Hellasgården is a great little spot on the edge of Källtorpssjön, a 20-minute bus ride from the centre of town. There’s loads to keep you busy, including fishing, running tracks and plenty of opportunities for splashing around in deep, clean water. Although Hellasgården is great on hot days, when families arrive from the city, it’s also worth a visit in winter. There are saunas for men and women (a fee applies, as does the usual sauna etiquette). If you’re brave enough you can even try dipping into an isvak – a hole cut in the lake’s icy surface.
Public buses run to the lake from Slussen in central Stockholm. Take bus #401 bound for Älta and get off at Hellasgården around 18 minutes later. The lake itself is a short walk north of the main road.
Back-to-basics dips at Söderbysjön
If you really want to escape it all but don’t fancy a long journey from Stockholm, try Söderbysjön. This beautiful lake is surrounded by tracts of forest that invite you for lazy walks and nice bike trips.
There is a small sandy beach, but we reckon you’re better off finding a quiet spot on one of the warm rocks that drop gently into the water. There isn’t much in the way of facilities, so take a good book and some snacks.

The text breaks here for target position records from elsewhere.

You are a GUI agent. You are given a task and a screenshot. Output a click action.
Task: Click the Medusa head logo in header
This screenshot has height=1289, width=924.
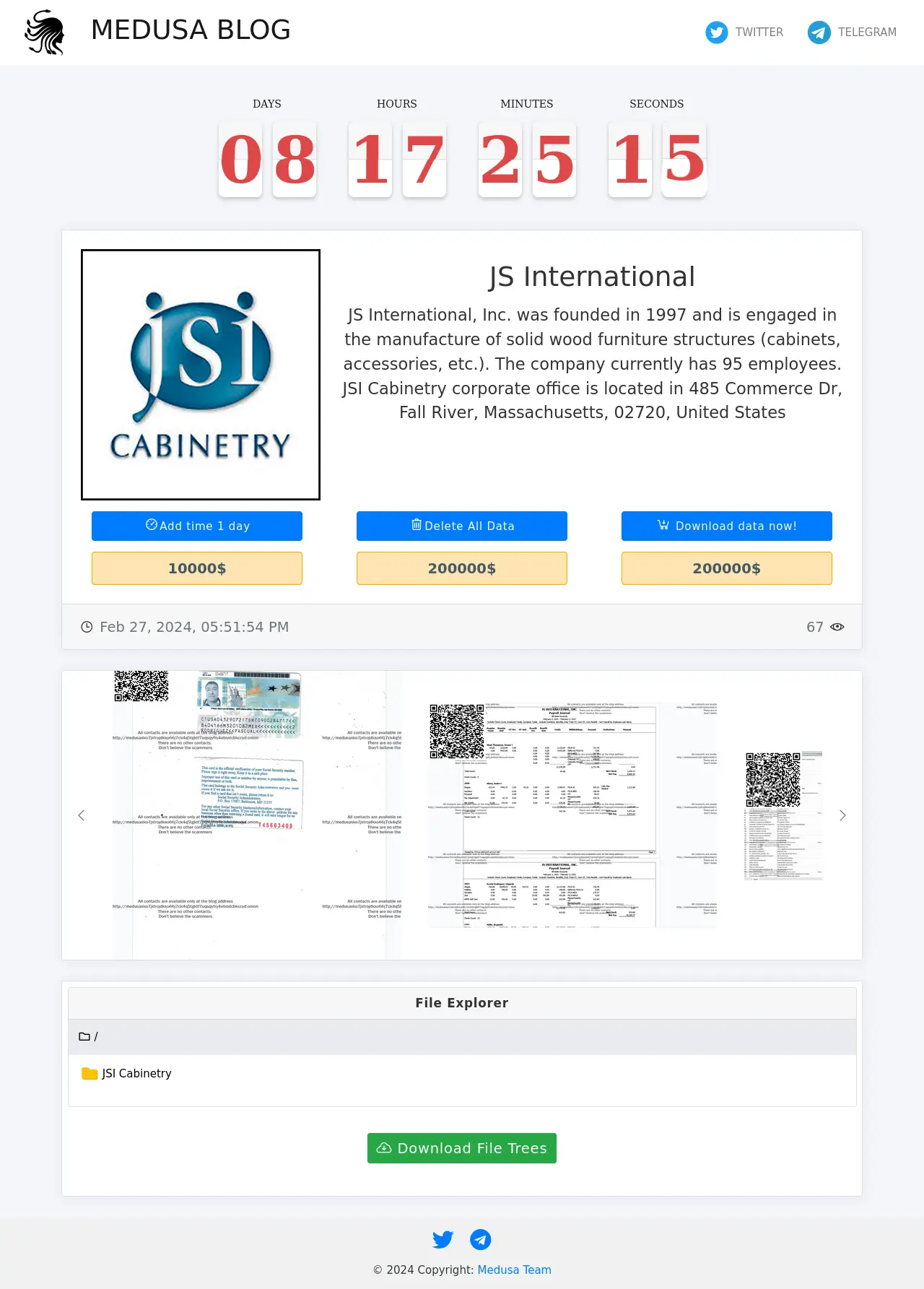pyautogui.click(x=45, y=32)
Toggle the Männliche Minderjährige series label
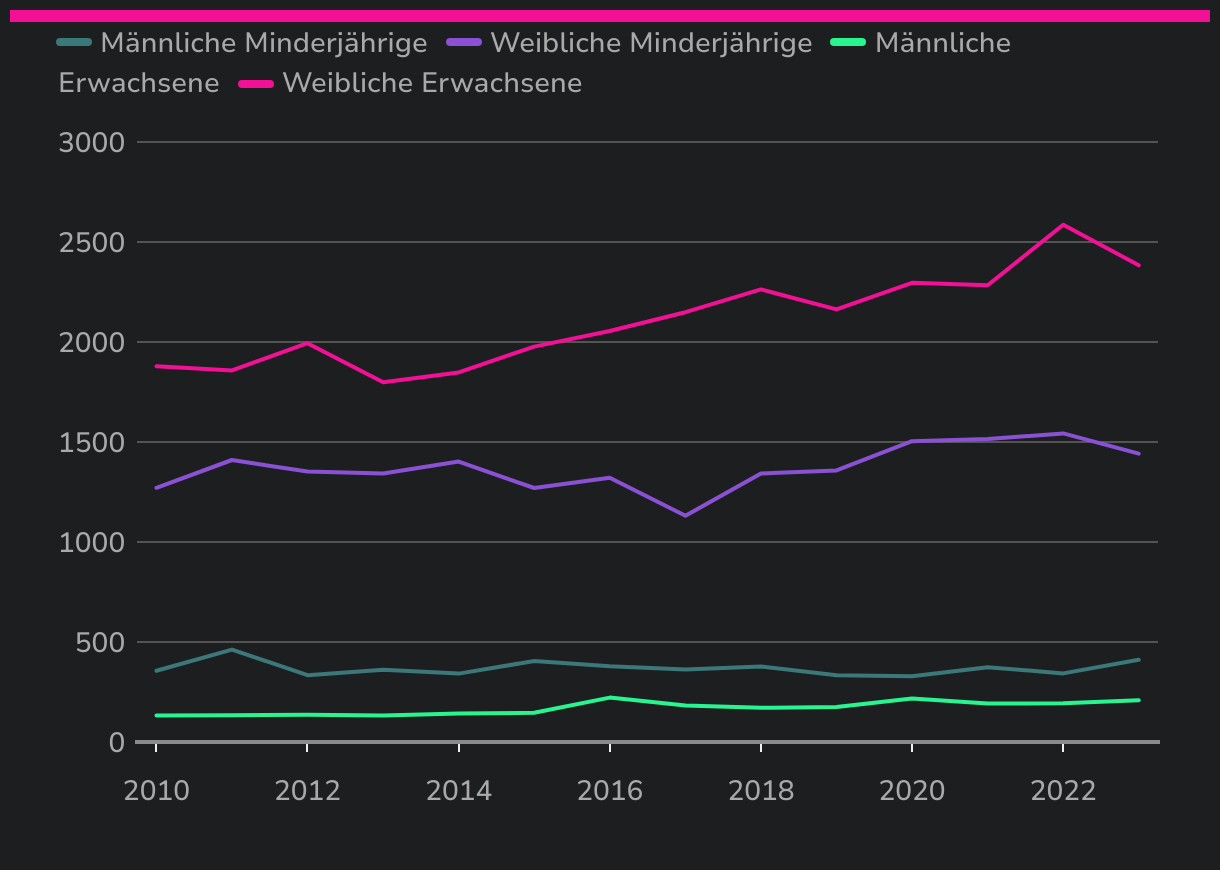 click(x=264, y=43)
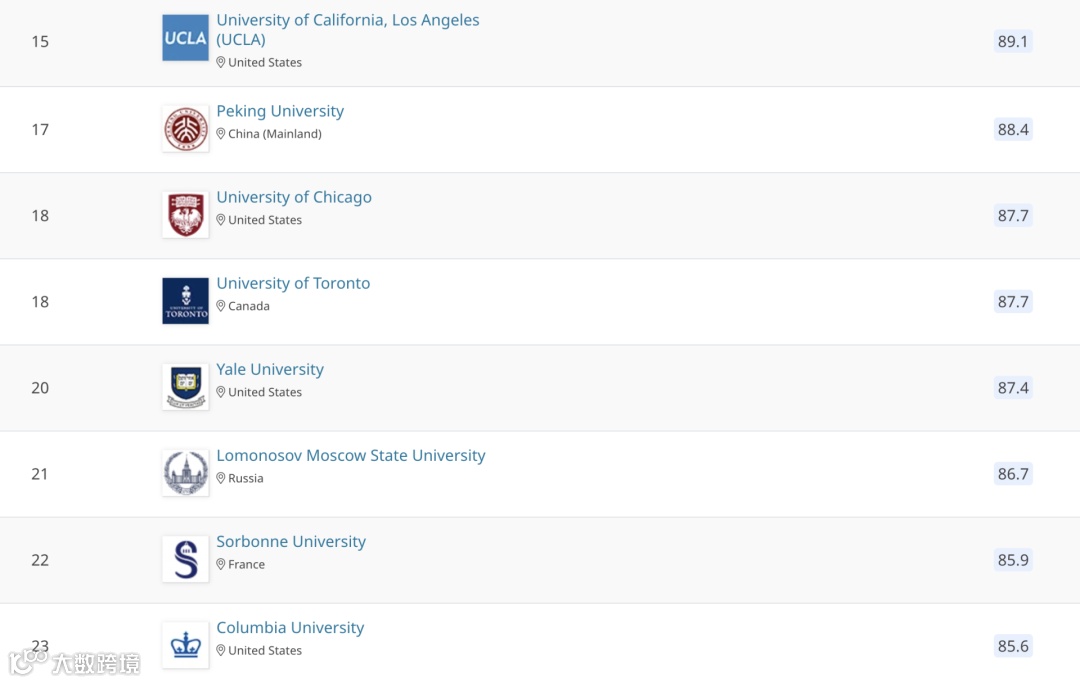
Task: Click the UCLA logo icon
Action: pyautogui.click(x=185, y=38)
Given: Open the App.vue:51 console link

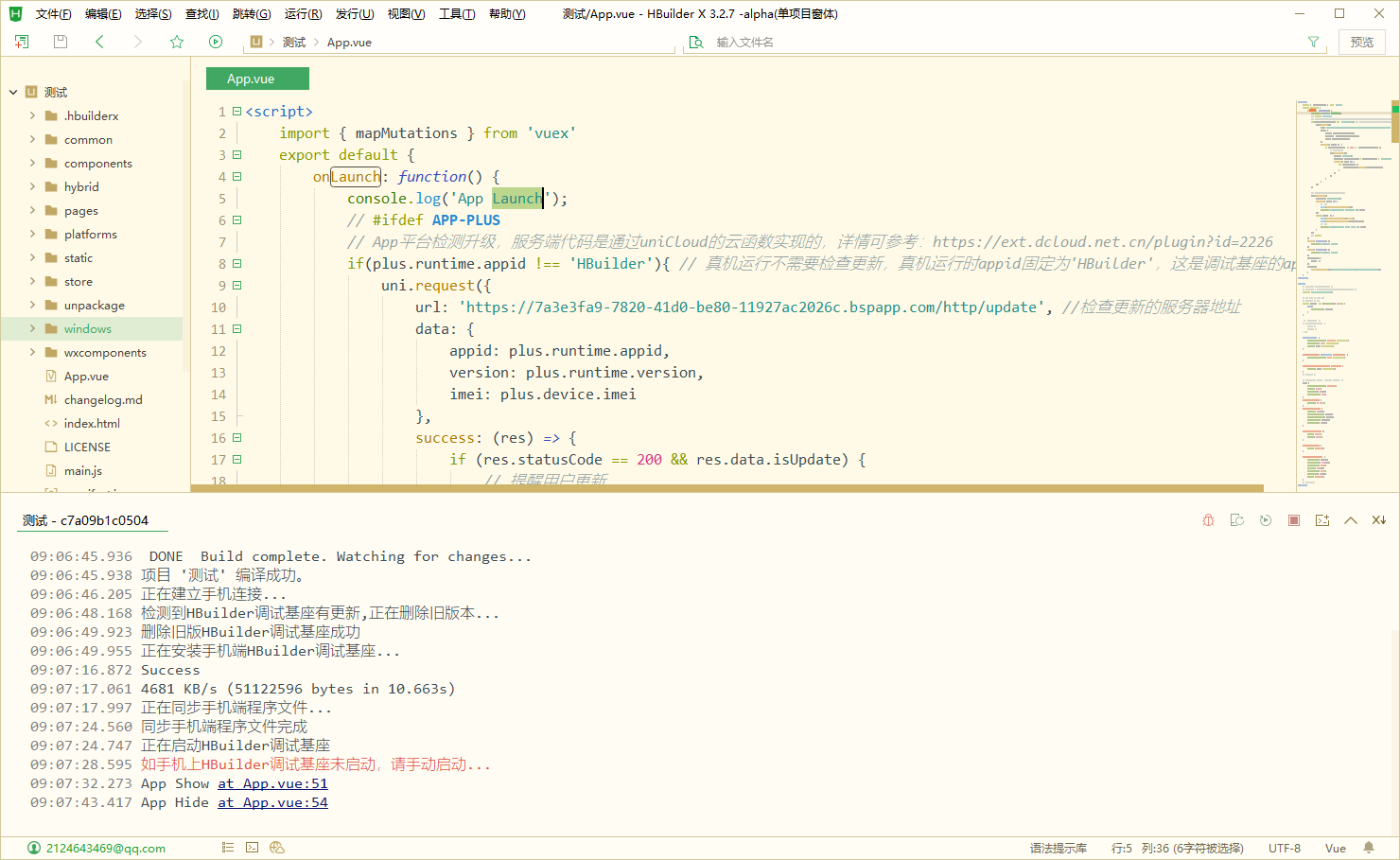Looking at the screenshot, I should point(273,783).

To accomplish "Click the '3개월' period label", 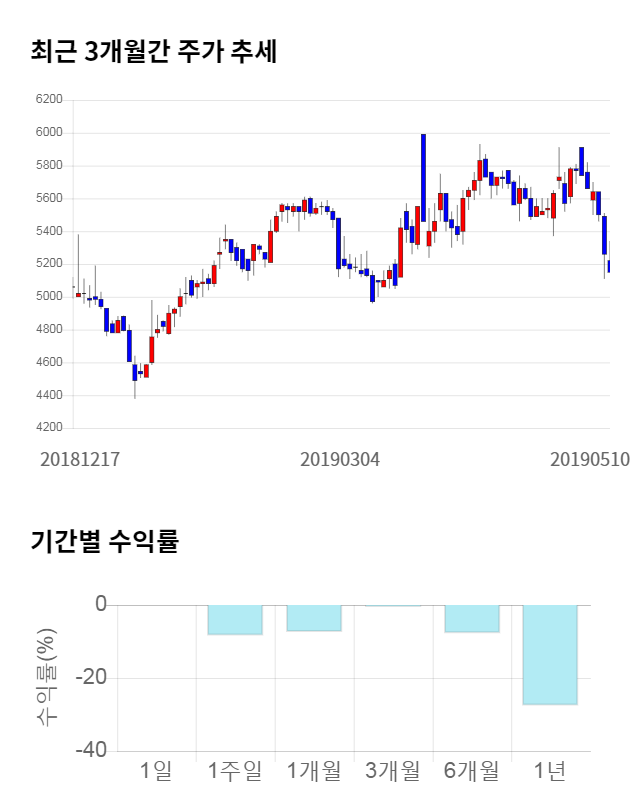I will [x=393, y=771].
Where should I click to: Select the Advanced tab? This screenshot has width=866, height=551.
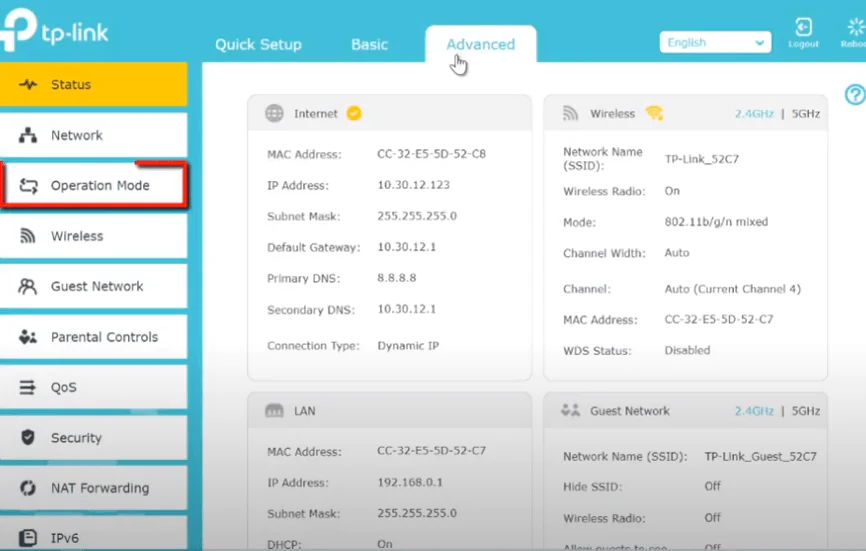(x=480, y=45)
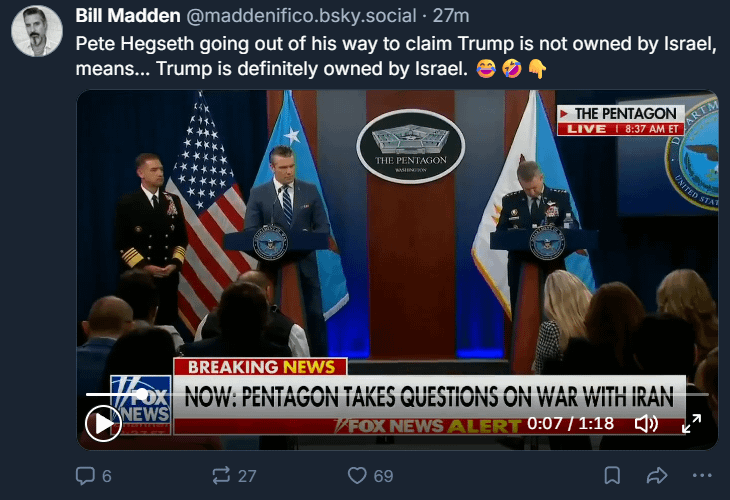The width and height of the screenshot is (730, 500).
Task: Enter fullscreen with the expand arrows icon
Action: coord(691,424)
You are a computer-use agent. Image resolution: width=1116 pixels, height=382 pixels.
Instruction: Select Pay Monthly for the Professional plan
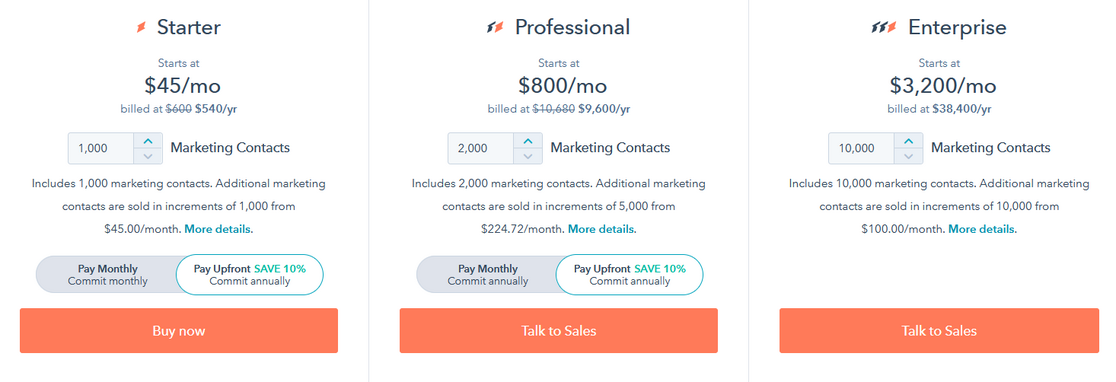[488, 275]
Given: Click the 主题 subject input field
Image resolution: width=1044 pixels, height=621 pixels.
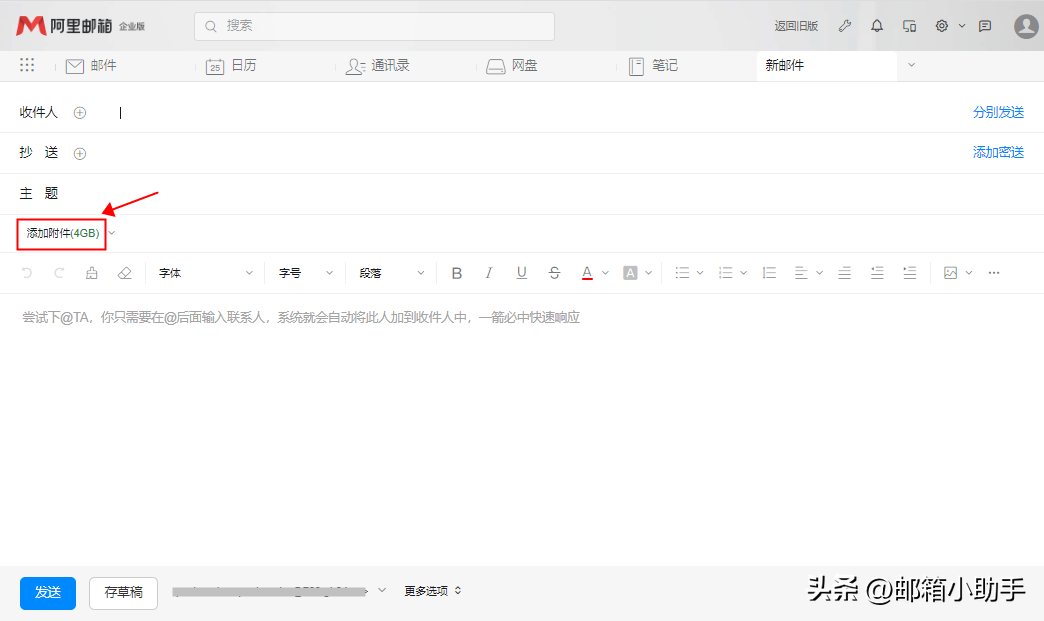Looking at the screenshot, I should (500, 194).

Take the green subway line to Bagarmossen T-bana; once there, it’s a 20-minute walk northeast to the lake. From the subway station, cross the main square towards Folkets Hus. You then want to follow the street called Lillåvägen, before turning left to Stångåvägen. Finally, turn right onto Ljusnevägen. When you pass the animal hospital on your left-hand side, turn left into the forest, following the blue signposts. Then turn right at the crossroads and you’ll see the sparkling surface of the lake.
Relaxed swimming at Saltsjöbaden
Want to get a feeling for life in the archipelago, but running out of time? Just hop on a train to Saltsjöbadens Friluftsbad, a nice upscale swimming spot that’s still free to visit. On sunny days the warm rocks tempt you to lie and sunbathe, and the water is usually nice and clear. It’s also very salty – they don’t call it Saltsjöbaden for nothing.
Take the Saltsjöbanan train from Slussen and get off at the final stop. Walk south from the station and follow the smell of the sea. To find a spot just for yourself, try turning left after the little bridge. Note that due to improvement works, buses may replace trains (these also run from Slussen).
Inner-city swimming at Hornsbergs Strand
If time is really short, or if you just fancy a city-centre swim after a busy day of sightseeing, head towards Hornsbergs Strand on Kungsholmen.
A word of warning, though: this place can get pretty crowded during the summer. Go very early in the day if you want the place to yourself. In the evening it pulses with life and there are some good restaurants, bars and cafés nearby. Bomans Glassbar, just across the road, also does great ice cream.
Rent a bike and cycle along Kungsholmen’s northern shore until you reach the bathing area. Alternatively you can take the subway to Kristineberg: just walk down Nordenflychtsvägen until you reach Lindhagensgatan, then turn left. Another option is to take bus #50, which runs all the way to the waterfront at Moa Martinsons torg.